Single by Scissor Sisters

from the album Scissor Sisters
- B-side: "Available (For You)" (2003); "Borrowed Time" (2004);
- Released: October 27, 2003
- Length: 3:35
- Label: Universal; Polydor;
- Songwriters: Babydaddy; Jake Shears;
- Producer: Scissor Sisters

Scissor Sisters singles chronology
| "Electrobix" (2002) | "Laura" (2003) | "Comfortably Numb" (2004) |
| "Take Your Mama" (2004) | "Laura" (2004) | "Mary" (2004) |

= Laura (Scissor Sisters song) =

2003 single by Scissor Sisters

"Laura" is a song by American pop rock band Scissor Sisters, included as the lead track on their self-titled debut album (2004). The song was released as the band's first single on October 27, 2003, in the United Kingdom, placing at number 54 on the UK Singles Chart. It was later re-issued in June 2004, charting at number 12 on the same chart. In Australia, the song was ranked number 58 on Triple J's Hottest 100 of 2004.

Extracted data:
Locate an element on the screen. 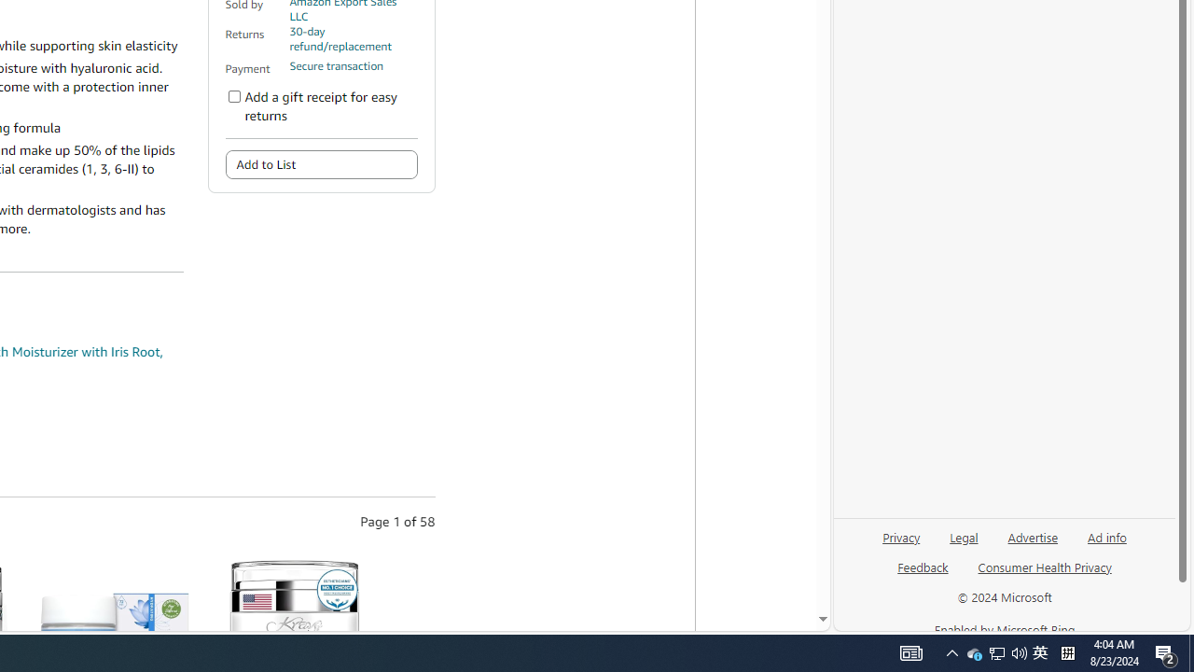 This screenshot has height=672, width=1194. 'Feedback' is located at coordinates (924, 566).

* * *

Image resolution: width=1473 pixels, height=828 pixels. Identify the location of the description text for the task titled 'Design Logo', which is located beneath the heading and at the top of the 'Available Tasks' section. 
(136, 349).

Given task A:
Summarize the "Laura" article in two sentences.
Given task B:
Copy out the passage of the "Laura" article between "2003 single by" and "100 of 2004.", inclusive, updating "pop rock" to "dance rock".

Output A:
"Laura" is a song by American pop rock band Scissor Sisters that leads off their self-titled 2004 debut album and was released in the United Kingdom as their first single on October 27, 2003, peaking at number 54 on the UK Singles Chart. After its re-issue in June 2004, it reached number 12 on the same chart, and in Australia it ranked number 58 on Triple J's Hottest 100 of 2004.

Output B:
2003 single by Scissor Sisters

"Laura" is a song by American dance rock band Scissor Sisters, included as the lead track on their self-titled debut album (2004). The song was released as the band's first single on October 27, 2003, in the United Kingdom, placing at number 54 on the UK Singles Chart. It was later re-issued in June 2004, charting at number 12 on the same chart. In Australia, the song was ranked number 58 on Triple J's Hottest 100 of 2004.